2.1 Principle of ACO algorithm

The ACO approach, which Dorigo and Di Caro [23] first presented ‎in the 1990s, is ‎ established on the foraging habits of ant colonies‎. Ants prioritize communal ‎survival over individual ‎species, making them eusocial insects. The ‎communication ‎among them is via touch, sound, and pheromones. The ‎‎Pheromones are defined as organic chemical molecules ‎released by ants ‎used for a ‎social reaction among ‎individuals of identical species. Ants ‎create pheromone trails ‎on the soil surface, which can be detected by ‎other ‎ants ‎‎[24]. They live in community nests, and the essential ‎hypothesis of ‎the ‎Ant Colony is to follow the movement ‎of ‎ants from their perches to look for ‎foods in the shortest possible way.‎ ‎starting, ants travel aimlessly to search for food ‎near their ‎nests randomly.
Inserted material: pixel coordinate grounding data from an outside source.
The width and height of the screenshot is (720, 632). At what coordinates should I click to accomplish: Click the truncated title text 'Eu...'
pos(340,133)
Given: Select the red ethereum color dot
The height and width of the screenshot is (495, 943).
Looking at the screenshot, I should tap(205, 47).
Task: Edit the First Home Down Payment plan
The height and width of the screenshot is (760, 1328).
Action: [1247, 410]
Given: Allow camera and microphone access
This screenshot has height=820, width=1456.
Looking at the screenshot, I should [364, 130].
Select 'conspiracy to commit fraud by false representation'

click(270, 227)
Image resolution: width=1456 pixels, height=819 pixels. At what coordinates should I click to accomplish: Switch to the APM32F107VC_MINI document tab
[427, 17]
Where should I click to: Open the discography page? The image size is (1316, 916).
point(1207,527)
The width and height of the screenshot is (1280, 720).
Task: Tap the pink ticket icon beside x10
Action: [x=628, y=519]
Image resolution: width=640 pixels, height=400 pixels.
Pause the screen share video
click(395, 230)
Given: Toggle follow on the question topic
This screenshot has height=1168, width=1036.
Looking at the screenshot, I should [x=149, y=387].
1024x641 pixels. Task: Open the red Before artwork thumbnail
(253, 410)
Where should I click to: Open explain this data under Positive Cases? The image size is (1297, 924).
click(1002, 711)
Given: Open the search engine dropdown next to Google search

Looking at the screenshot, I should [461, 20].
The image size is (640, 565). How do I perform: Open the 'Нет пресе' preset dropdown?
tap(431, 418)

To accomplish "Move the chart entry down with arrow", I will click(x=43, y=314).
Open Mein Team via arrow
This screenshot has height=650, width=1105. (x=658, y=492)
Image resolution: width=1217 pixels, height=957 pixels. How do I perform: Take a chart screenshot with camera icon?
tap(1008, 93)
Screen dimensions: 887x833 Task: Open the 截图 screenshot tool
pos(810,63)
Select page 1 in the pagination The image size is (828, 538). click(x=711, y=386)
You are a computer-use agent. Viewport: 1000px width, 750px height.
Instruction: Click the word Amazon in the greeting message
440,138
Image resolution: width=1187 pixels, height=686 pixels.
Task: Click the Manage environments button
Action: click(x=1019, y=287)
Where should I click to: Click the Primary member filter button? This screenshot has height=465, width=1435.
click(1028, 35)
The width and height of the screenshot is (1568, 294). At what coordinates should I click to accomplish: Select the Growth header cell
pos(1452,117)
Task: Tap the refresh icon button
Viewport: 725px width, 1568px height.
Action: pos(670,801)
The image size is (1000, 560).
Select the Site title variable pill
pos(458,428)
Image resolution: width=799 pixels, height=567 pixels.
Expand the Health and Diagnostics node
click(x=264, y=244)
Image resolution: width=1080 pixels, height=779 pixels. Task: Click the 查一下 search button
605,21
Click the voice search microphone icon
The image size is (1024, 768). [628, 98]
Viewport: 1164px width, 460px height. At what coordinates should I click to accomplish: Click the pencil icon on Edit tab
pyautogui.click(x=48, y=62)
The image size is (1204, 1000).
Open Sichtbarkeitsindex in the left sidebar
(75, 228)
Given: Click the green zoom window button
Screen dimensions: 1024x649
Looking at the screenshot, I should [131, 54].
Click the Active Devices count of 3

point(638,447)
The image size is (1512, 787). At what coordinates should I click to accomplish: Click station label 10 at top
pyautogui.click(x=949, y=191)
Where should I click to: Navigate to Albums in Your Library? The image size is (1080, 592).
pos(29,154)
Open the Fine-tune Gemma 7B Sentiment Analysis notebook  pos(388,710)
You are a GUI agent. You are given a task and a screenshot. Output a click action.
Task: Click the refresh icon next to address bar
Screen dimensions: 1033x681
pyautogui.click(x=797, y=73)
The ‎random search creates numerous ‎pathways ‎from the nest to the food sources‎. Now, ‎based on the quantity and ‎quality of the food, the ants ‎‎carry an amount of ‎the food back with the ‎required ‎pheromone ‎concentration on its return track. ‎Based on the ‎‎pheromone trials, the ‎probability of choosing a ‎certain path ‎for the other ‎ants would be a ‎guide aspect of the food ‎‎source.‎‏ ‏It appears that both the ‎concentration and the rate ‎of pheromone evaporation determine this ‎probability. ‎Additionally, it can be noticed that the length of each trail ‎can ‎be ‎readily accounted for because the rate of ‎evaporation of ‎pheromone also plays a ‎powerful role [25]. Figure 1 illustrates ‎the behaviors of ants.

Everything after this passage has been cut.